Ha ha ha, very Funny!

You know, we here at Saurian Sagacity have taken a fair amount of ribbing from Brian at MgoBlog for Mergz' blogpoll methods. It strikes me as odd that someone who goes through the trouble of creating a poll of bloggers, presumably because bloggers can do it better, would belittle thinking that attempts to approach the idea of a pre-season poll with some logic and homework.

It's worth repeating that Mergz doesn't put any stock whatsoever into preseason polls but that since we are participating in the blogpoll we are agreeing to submit a preseason ballot. Rather than submit a totally opinion-based ballot (what voters in the A.P. and coaches polls do - and apparently the other voters in the blogpoll) Mergz has tried to bring some objectivity to the exercise.
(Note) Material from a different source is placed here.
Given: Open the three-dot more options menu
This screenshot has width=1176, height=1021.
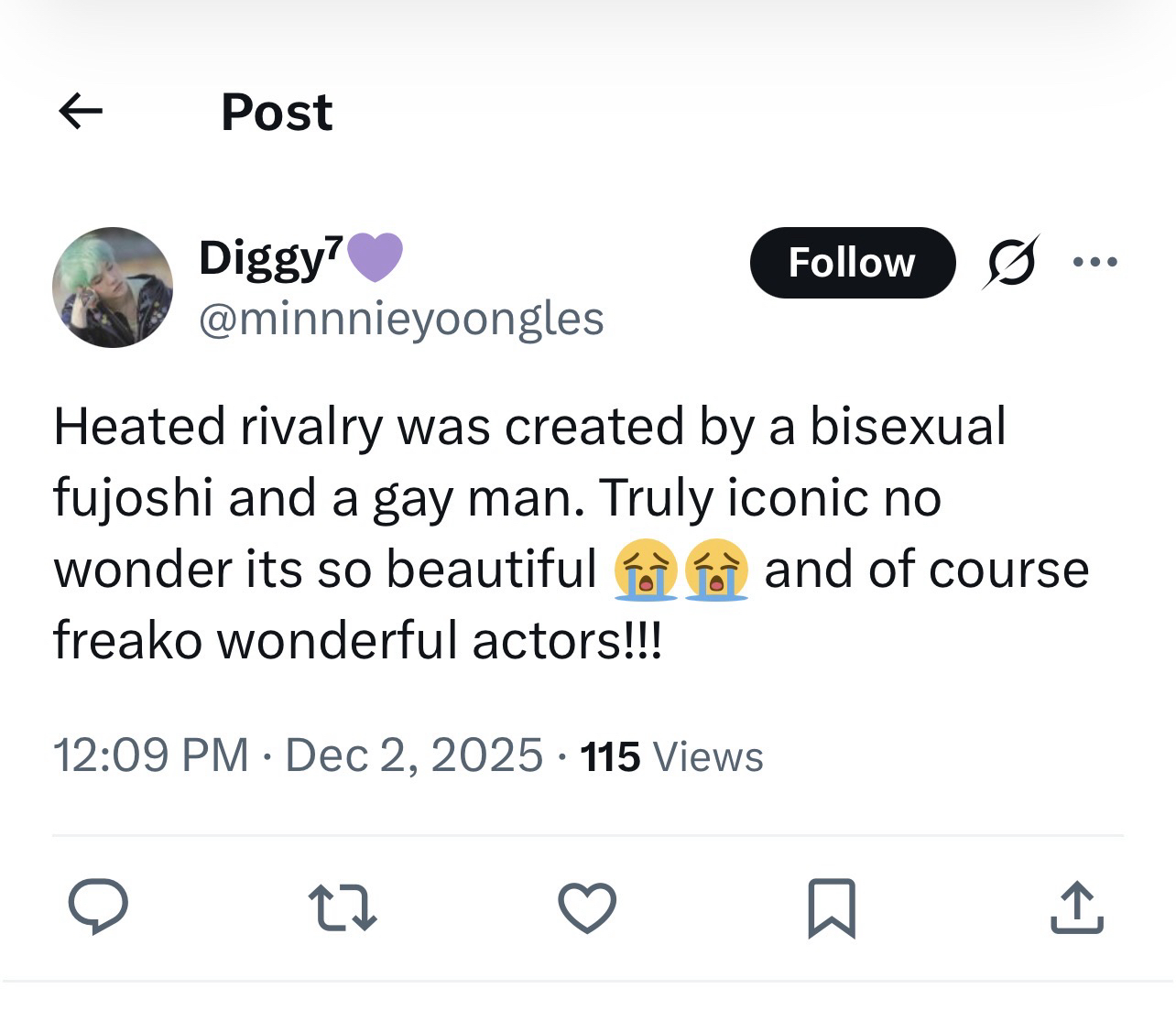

The basic premise of Mergz' preseason blogpoll methodology is that schools that have acquired superior talent over the last four years should be the most successful. Simple enough. Now of course there's huge complications. Who determines the talent level that a school has acquired? Mergz uses data from We can argue the merits of recruiting information services and which one is better but the truth is that these services have dedicated themselves to exactly the kind of evaluation that neither Mergz or myself could ever hope to engage in. And their reputation depends on them being right. But still there are issues. Even if we accept that Rivals (or have done their homework properly there's a lot of variables to account for. What if you recruit a 5-star player who never pans out because of academics or off-field antics? Also, a particular concern I've had with Mergz' model is that it gives equal weight to each of the last four recruiting classes. But logic dictates that upperclassmen usually have a greater impact on a team's success or failure than underclassmen. Of course there are huge exceptions (Tim Tebow) but the fact is that it's generally considered good to have a team loaded with senior talent.

All of this is to say that we recognize that there is no magic bullet in predicting success before a single down has been played. We are only attempting to make sense of a random mess that is college football in week zero.

I decided to look back at the preseason ballot we submitted for the blogpoll last year and compare it to not only the final A.P. poll for the year but also the preseason blogpoll.

As it turns out, 14 of the teams we said were top 25 ended the season in the A.P.'s top 25. In contrast, 15 of the blogpoll's top 25 ended up in the A.P. top 25.

Five of the teams we picked for our top 10 ended up in the A.P. top ten. The blogpoll had six top ten teams make into the A.P.'s final top ten.

Our model provided some comical results. For example we had Florida State at number 9 and of course they finished off of the chart. But the blogpoll collective had Louisville at 10 and they likewise finished out of the top 25.

For the teams we correctly placed in the top 25, I found that we missed slotting teams in the right place by an average of 6 slots. A similar analysis showed that the blogpoll missed by an average of 5.4 slots.

In sum, the collective wisdom of blogpollers was marginally more predictive than Mergz' recruiting based model which he has tweaked this year. By no stretch of the imagination was our exercise an embarrassment. We'll take the ribbing for now, but I can assure you that I'll be here to check whether their guffaws were warranted or not.